Brotan de todos los barrios y se amontonan en los sitios públicos más amplios e iluminados. No necesitan más que dos colores para identificarse. Se acercan, se sonríen, se abrazan, como si se conocieran, como si lo merecieran, como si por el solo hecho de estar ahí fueran buenos y confiables. Luego improvisan estribillos, los corean con euforia, dan saltos, hacen declaraciones muy serias para sus acompañantes o para las cámaras ocasionales que la prensa ha repartido por todas partes. Comparten una emoción que, a los más jóvenes, les resulta nueva y que regresa a los mayores a una juventud lejana. En muchos casos derraman lágrimas. Pero nadie se avergüenza por ellas. Parece que, contrariamente a lo que toda la vida nos han dicho, llorar hoy está permitido. Y hacerlo en público es una hazaña casi tan grande como la que se celebra. ¿Yo podría hacerlo? Creo que no. Se darían cuenta de que mis motivos son distintos. Me considerarían un traidor.
¿A dónde ir? Un viejo amigo me mandó un mensaje a mí y a los muchachos para emborracharnos en su casa. "Vamos al Centro", me dijo una amiga que vive cerca. Y alguien más me sugirió celebrar la ocasión en un espacio horizontal y discreto. Pero pensé que no estaría mal salir solo. Ir a alguna plaza, a saltar sobre el cemento, a agitar banderas, a aparecer en selfis propios y ajenos. Podría, simplemente, deambular sin dirección y contagiarme de la locura, grabarme las muecas de los miles de rostros que encontraría en mi camino, prestar atención a las palabras solemnes que los padres les dirían a los niños soñolientos... Recogería, en fin, un montón de ideas, imágenes y anécdotas memorables que podría recrear algún día en un cuento o recordar en alguna reunión social para hacer reír a mis amigos. Pero mis piernas se resisten, mi ánimo busca excusas. No es pereza ni arrogancia ni templanza. No puedo salir, simplemente. Aquí, detrás de la puerta que me separa de los que cantan y revientan cohetones y martillean los cláxones de sus vehículos, aquí, lejísimos, es donde estoy verdaderamente a salvo. Y ellos de mí. Nadie se merece un aguafiestas en una jornada como ésta.

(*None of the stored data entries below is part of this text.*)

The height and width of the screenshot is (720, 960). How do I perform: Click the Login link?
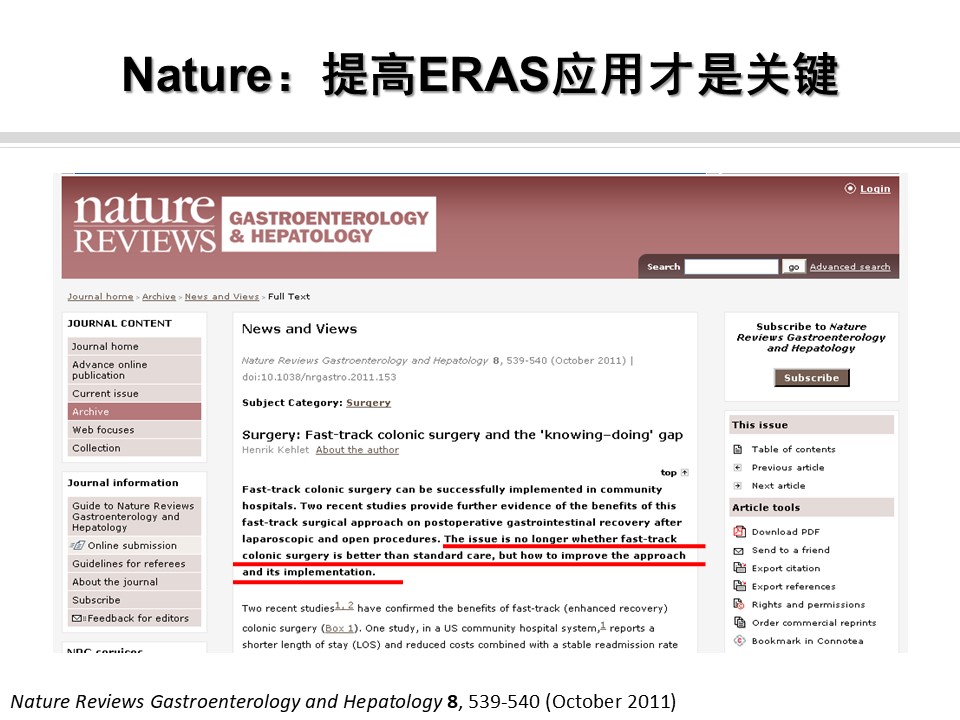pos(875,189)
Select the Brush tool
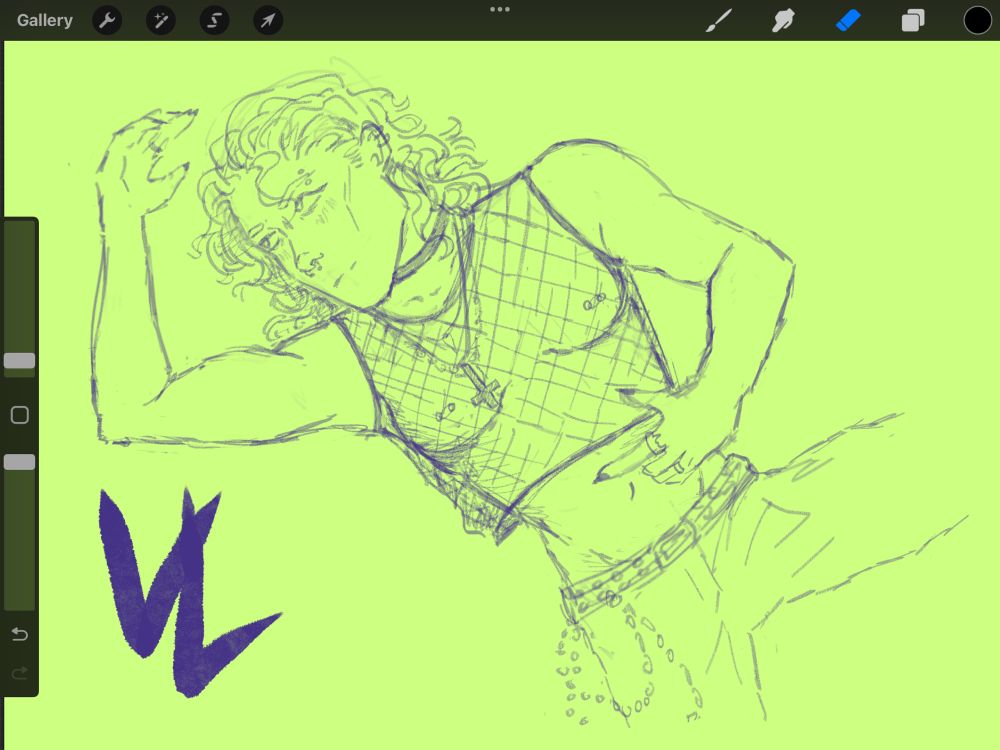 coord(719,20)
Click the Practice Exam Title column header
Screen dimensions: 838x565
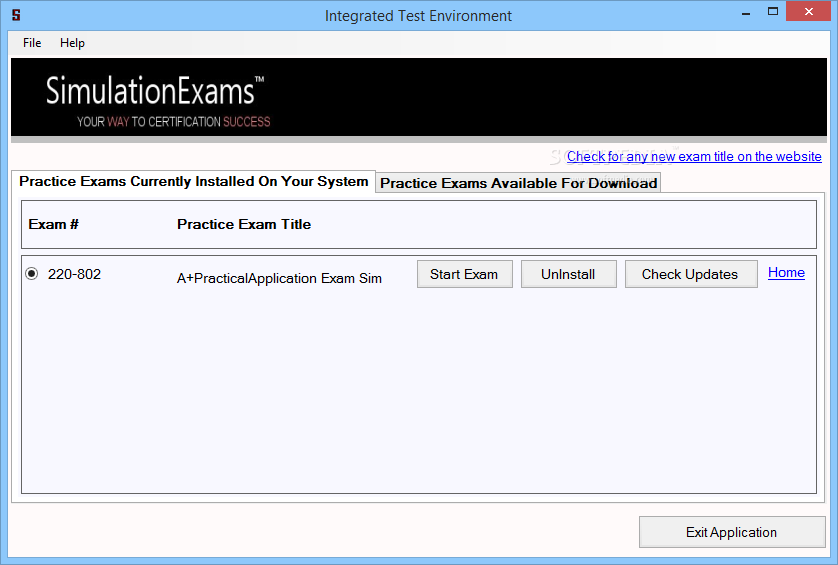(244, 224)
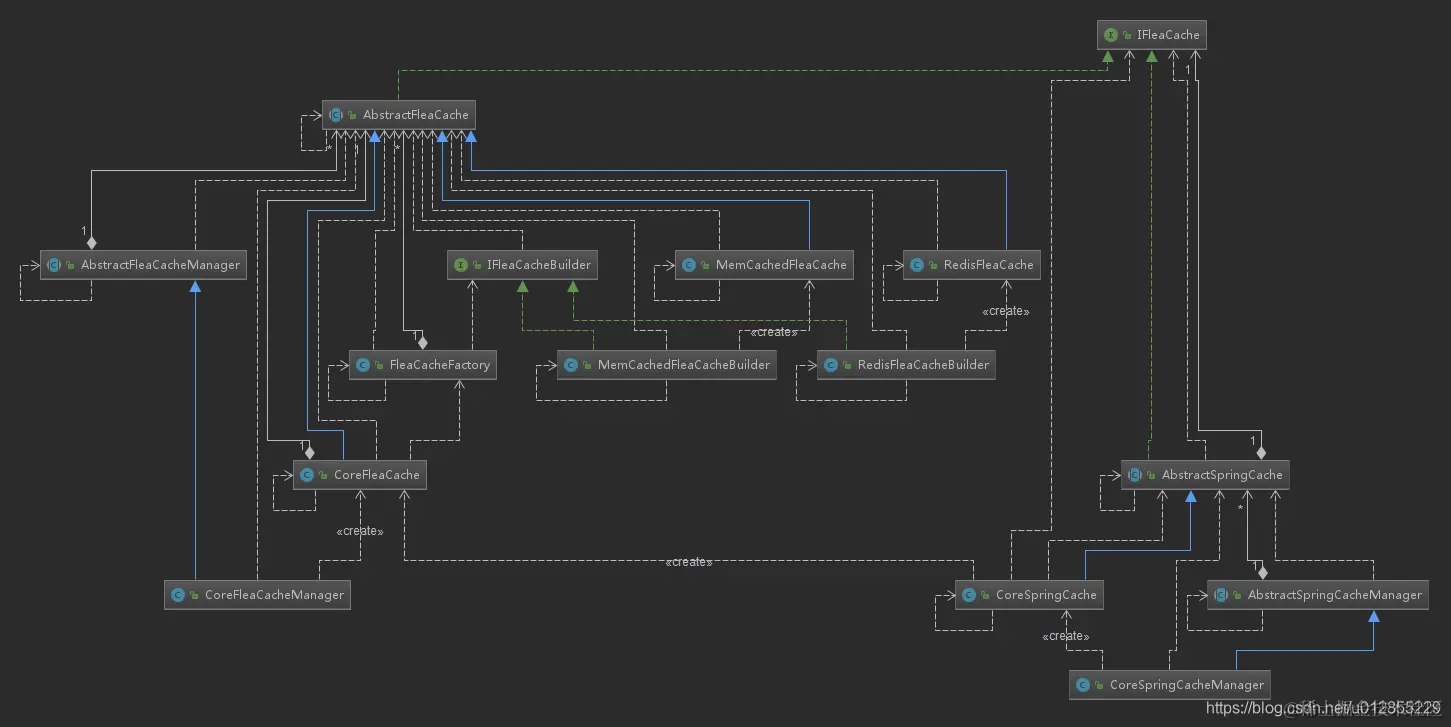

Felizmente para mí, no me he quedado solo. La Noche, que habitualmente gobierna el mundo a estas horas, también está descolocada y confundida por lo inusual del alboroto. Aterrada, ha huido de los festejos y ha corrido a esconderse en uno de los pocos reductos de silencio que quedan en esta ciudad enajenada. El único espacio en donde puede ser ella misma y aplastarlo todo: yo.
La he acogido y le he hecho un lugar junto a mis proyectos rotos. Y pienso abrazarla y protegerla hasta que pase el peligro. Hasta que la gente, mañana, recuerde que está hecha de carne y no de sueños. Hasta que vuelvan a ser conscientes de sus penas, su indefensión, sus corazones quebradizos, su ingenuidad monumental y su vulgar mortalidad. Yo les cuidaré esos defectos hasta mañana. Cuando vuelvan a necesitarlos. Cuando se parezcan otra vez a mí.
Si algún día me preguntan cómo viví la clasificación del Perú al Mundial de Rusia, no negaré que vi el partido y que grité los goles y que me alivió el resultado. No contaré, en cambio, que cuando quise salir a celebrar me alcanzó el luto que me perseguía desde ayer. Así que mentiré: Diré que estuve pogueando sobre una camioneta hasta reventarle las llantas, que me quedé afónico cantando el himno trepado en un monumento o que bebí hasta la inconsciencia en frente de una comisaría. Que mi cara sonriente, roja y blanca, salió en los noticieros. Que la caravana de hinchas en la que me enrolé era la más larga que ha visto jamás la capital. O que recorrí media ciudad para abrazar a la única persona a la que realmente quería darle un abrazo en esa noche... Quizá hasta termine creyéndome esa última mentira. Porque, como entendí en la víspera, no me resulta difícil vivir engañado.